1. Clinical Overview
Insulin Lispro is a rapid-acting human insulin analogue used for the management of hyperglycemia in diabetes mellitus. It is created by reversing the amino acids proline and lysine at positions 28 and 29 of the human insulin B-chain. This modification reduces the propensity for self-association into dimers and hexamers, allowing for faster absorption from subcutaneous tissue, a more rapid onset of action, and a shorter duration of effect compared to regular human insulin. It is typically administered immediately before or after meals to control postprandial glucose excursions.
| Onset | Duration | Bioavailability |
|---|---|---|
| Approximately 15 minutes after subcutaneous injection. | Approximately 2 to 5 hours. | 55-77% after subcutaneous administration. |
2. Mechanism of Action
Insulin Lispro binds to the alpha-subunit of the transmembrane insulin receptor, a tyrosine kinase receptor, on target cells (primarily liver, muscle, and adipose tissue). This binding triggers autophosphorylation of the receptor and subsequent phosphorylation of intracellular signaling proteins (IRS-1, Shc). This activates two main pathways: the PI3-kinase/Akt pathway (mediating metabolic effects like glucose uptake and glycogen synthesis) and the MAP-kinase pathway (mediating growth-promoting effects).
3. Indications & Uses
- Management of Type 1 Diabetes Mellitus
- Management of Type 2 Diabetes Mellitus in patients requiring insulin therapy
4. Dosage & Administration
Adult Dosage: Highly individualized. Typically 0.5 to 1.0 unit/kg/day, divided into multiple doses. The pre-meal dose is based on carbohydrate intake, pre-meal blood glucose, and anticipated physical activity. Usually administered 0-15 minutes before or immediately after a meal.

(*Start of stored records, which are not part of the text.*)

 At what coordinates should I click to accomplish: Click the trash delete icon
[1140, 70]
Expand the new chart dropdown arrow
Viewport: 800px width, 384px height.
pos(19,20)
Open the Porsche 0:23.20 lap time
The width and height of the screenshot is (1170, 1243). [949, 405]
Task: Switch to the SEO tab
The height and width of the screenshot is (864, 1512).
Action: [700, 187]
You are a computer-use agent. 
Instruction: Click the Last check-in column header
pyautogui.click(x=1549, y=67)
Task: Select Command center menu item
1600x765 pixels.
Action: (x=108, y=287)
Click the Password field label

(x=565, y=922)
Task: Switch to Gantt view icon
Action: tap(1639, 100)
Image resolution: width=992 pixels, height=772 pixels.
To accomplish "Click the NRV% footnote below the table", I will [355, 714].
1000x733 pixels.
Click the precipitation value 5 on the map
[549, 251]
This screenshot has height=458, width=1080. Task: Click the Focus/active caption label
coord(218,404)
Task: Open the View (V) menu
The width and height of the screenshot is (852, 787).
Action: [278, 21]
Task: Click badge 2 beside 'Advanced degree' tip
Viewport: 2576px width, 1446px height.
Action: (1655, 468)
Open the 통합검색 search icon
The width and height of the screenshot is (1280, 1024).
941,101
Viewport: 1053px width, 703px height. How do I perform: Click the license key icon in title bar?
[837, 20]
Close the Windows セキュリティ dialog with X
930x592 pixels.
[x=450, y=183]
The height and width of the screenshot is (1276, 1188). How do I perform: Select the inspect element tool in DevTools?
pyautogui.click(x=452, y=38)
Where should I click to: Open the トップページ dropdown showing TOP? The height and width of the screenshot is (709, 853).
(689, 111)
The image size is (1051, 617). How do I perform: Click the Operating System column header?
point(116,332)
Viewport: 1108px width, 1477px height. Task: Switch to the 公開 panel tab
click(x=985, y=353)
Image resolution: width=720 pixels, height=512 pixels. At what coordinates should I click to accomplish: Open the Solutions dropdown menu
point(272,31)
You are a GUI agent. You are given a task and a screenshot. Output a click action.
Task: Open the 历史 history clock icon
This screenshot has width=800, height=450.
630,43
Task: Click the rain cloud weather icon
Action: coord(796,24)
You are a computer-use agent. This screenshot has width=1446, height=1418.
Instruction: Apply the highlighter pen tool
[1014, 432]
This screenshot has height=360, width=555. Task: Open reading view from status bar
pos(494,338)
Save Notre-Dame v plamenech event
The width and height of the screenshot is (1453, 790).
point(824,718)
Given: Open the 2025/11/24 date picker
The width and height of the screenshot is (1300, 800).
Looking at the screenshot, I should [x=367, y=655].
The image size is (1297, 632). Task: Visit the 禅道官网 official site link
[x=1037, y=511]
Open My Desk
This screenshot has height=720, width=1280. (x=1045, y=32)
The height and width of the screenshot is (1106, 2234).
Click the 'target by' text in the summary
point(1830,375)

Administration: For subcutaneous use only. Inject into abdominal wall, thigh, buttocks, or upper arm. Rotate injection sites within the same region. Use a new needle for each injection. Do not mix with other insulins in the same syringe unless specifically indicated (e.g., with specific NPH formulations). If using a pre-filled pen, prime the needle with 2 units before each injection. Do not share pens or needles.
5. Side Effects
Common side effects may include:
- Hypoglycemia (sweating, tremor, palpitations, hunger, confusion)
- Injection site reactions (redness, swelling, itching, lipodystrophy)
- Weight gain
- Peripheral edema
6. Drug Interactions
| Drug | Effect | Severity |
|---|---|---|
| Corticosteroids (e.g., Prednisolone) | Antagonize insulin effect, increasing blood glucose. Requires dose increase. | Major |
| Beta-blockers (e.g., Propranolol) | May mask tachycardia of hypoglycemia and impair counter-regulatory response. Can also potentiate hypoglycemic effect. | Moderate |
| Thiazolidinediones (e.g., Pioglitazone) | Can cause fluid retention, exacerbating or precipitating heart failure. Monitor weight and edema. | Major |
| Alcohol | Potentiates hypoglycemic effect and impairs gluconeogenesis. Risk of delayed hypoglycemia. | Major |
| MAO Inhibitors, ACE Inhibitors | May potentiate hypoglycemic effect. | Moderate |
| Oral Hypoglycemics (Sulfonylureas, Meglitinides) | Additive hypoglycemic effect. Risk of severe hypoglycemia. | Major |
| Thyroid Hormones, Diuretics (Thiazides, Loop) | May increase blood glucose, requiring insulin dose adjustment. | Moderate |
7. Patient Counselling
- DO check blood sugar levels regularly, especially before meals, driving, and exercise.
- DO inject 0-15 minutes before or immediately after starting a meal.
- DO rotate injection sites within the same body area to prevent lipodystrophy.
- DO carry a fast-acting sugar source (glucose tablets) and a glucagon kit at all times.
- DO store unopened vials/pens in a refrigerator (2-8°C). Do not freeze.
- DON'T share pens, needles, or syringes.
- DON'T inject into moles, scars, or areas of lipodystrophy.
- DON'T skip or delay meals after injection.
- DON'T use if the solution is cloudy, discolored, or contains particles.
8. Toxicology & Storage
Overdose: Symptoms are those of hypoglycemia: Mild (sweating, palpitations, hunger), Moderate (confusion, drowsiness, slurred speech), Severe (seizures, unconsciousness, coma, neurological damage, death).
Storage: Unopened (Not in Use): Store in a refrigerator at 2°C to 8°C. Do not freeze. Keep away from the cooling element. In Use (Opened Vial/Pen): Can be kept at room temperature (below 30°C) for up to 28 days. Protect from direct heat and light. Do not refrigerate the pen in use. Discard after 28 days, even if solution remains. Do not use if frozen or exposed to temperatures >30°C. Keep out of reach of children.